- **Goal**:
Rewrite the lines from the one containing "بلوک ۴۱ مکرر?" up to and including the one containing "pos(11,323)", swapping "icon" for "symbol" and leaving everything else unchanged.

Word and item position data:

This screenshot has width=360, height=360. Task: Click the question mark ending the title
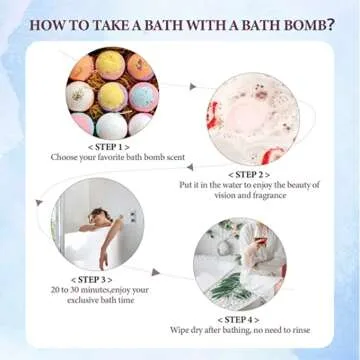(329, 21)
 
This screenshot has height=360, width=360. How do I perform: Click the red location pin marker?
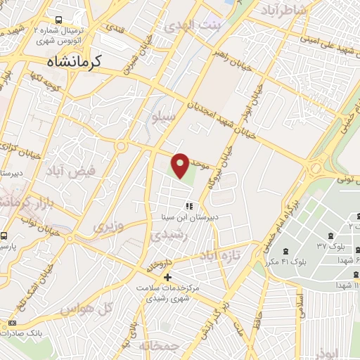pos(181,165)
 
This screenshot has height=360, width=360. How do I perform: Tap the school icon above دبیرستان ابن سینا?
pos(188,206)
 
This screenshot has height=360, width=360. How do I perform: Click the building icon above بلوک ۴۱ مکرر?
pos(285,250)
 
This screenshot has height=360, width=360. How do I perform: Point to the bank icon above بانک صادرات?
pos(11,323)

* * *

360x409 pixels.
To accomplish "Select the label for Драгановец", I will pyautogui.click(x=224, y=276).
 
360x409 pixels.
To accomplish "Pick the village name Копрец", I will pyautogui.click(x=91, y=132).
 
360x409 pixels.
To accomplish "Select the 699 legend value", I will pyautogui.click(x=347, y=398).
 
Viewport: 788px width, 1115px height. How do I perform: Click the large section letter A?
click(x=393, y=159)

- **Full answer**:
This screenshot has height=360, width=360. How do I perform: Click the building symbol above بلوک ۴۱ مکرر?
pos(285,250)
 
This screenshot has height=360, width=360. How do I perform: Point to the bank symbol above بانک صادرات?
pos(11,323)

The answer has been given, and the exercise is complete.